If you are an American who lives paycheck to paycheck and struggles to make ends meet, you are not alone. Many U.S. residents work more than one job to meet their financial needs and obligations.
The U.S. Federal Poverty Guidelines are used to determine financial eligibility for certain Federal programs. The Census Bureau updates the poverty threshold information annually.
The official 2019 federal poverty “guideline” (we are advised to avoid using the term “level”) for a single-person household is the income of or less than $12,490. A family of four is officially impoverished (poor) with $25,750 or less annual gross income.
Even after years of thrifty habits by people well above the federal poverty standard, unexpected medical expenses can wipe out a lifetime’s worth of savings in a matter of months.
It is a financial fact that it is easier to build wealth by saving money and investing it rather than spending it. “A penny saved is a penny earned,” observed Poor Richard’s Almanac, written by founding father and genius inventor Benjamin Franklin.
Franklin is the man credited with passing down the powerful compound interest Rule of 72, known among wealth builders as the 8th Wonder of the World. The rule says, “If you divide the interest rate into 72, the quotient will be the number of years it takes money to double.”
Perhaps math isn’t your native language? Allow me to help: If you invest $100 and earn 10 percent compound interest – where interest earned adds to the principal balance to increase the investment amount which affords more investment opportunity – it will take about 7.2 years for your original $100 to double.
Investors know that the stock market returns each year, on average, 10 percent gains. This level of earning is the yardstick by which other investments are measured.
Who do you know who consistently earns 10 percent or better from their investments? Congratulations if you or your associates have mastered the skill of winning the savings game.
The flip side of increasing your personal worth (estate) is that you need to have ready funds to invest. This is where Franklin’s “penny saved, penny earned” comes in.

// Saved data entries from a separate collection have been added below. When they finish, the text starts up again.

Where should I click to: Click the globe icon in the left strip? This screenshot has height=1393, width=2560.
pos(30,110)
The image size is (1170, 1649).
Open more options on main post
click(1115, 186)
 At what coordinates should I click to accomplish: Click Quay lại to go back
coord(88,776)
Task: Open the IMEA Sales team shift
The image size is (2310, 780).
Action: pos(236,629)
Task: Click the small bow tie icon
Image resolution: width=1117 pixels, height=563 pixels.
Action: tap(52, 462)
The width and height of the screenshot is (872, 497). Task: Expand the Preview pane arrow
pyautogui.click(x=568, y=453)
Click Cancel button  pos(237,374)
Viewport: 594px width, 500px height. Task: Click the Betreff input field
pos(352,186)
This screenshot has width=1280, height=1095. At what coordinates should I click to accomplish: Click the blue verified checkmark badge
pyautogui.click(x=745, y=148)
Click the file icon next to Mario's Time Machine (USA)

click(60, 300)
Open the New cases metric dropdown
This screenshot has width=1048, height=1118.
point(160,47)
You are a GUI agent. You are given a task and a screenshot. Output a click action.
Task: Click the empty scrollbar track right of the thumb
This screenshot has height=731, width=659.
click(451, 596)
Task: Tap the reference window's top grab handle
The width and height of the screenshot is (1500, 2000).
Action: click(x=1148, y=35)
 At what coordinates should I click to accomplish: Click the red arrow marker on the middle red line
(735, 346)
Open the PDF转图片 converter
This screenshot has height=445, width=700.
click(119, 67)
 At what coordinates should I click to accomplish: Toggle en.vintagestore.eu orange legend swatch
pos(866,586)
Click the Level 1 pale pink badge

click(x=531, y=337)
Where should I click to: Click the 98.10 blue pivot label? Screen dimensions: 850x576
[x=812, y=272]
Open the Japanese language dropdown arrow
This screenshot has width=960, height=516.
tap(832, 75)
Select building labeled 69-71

In addition to monies you bring in from a job, rental property, alimony, and other income sources, the prudent and practical prepper will combine earning money with saving money. Properly executed, there may even be funds left over for some rewards and recreation.
True survivalists learn from history and understand that an economy that runs on fiat currency (paper money unbacked by any tangible asset such as gold or silver) can’t last forever. But while we still operate under it, we might as well take advantage of every opportunity to save paper bills or digital debits when purchasing life’s myriad needs and wants.
Following are simple (but not necessarily easy) financial survival hacks to help you prepare for the proverbial rainy day:
- Cut the expensive treats.
Did you know that smoking a single pack of cigarettes a day costs more than $2,000 over 12 months? Check out your credit card statement and take a steely look at how much liquor and restaurants are racking up in a billing cycle. Do you indulge in snacks when you gas up instead of planning ahead and bringing lower-cost provisions with you?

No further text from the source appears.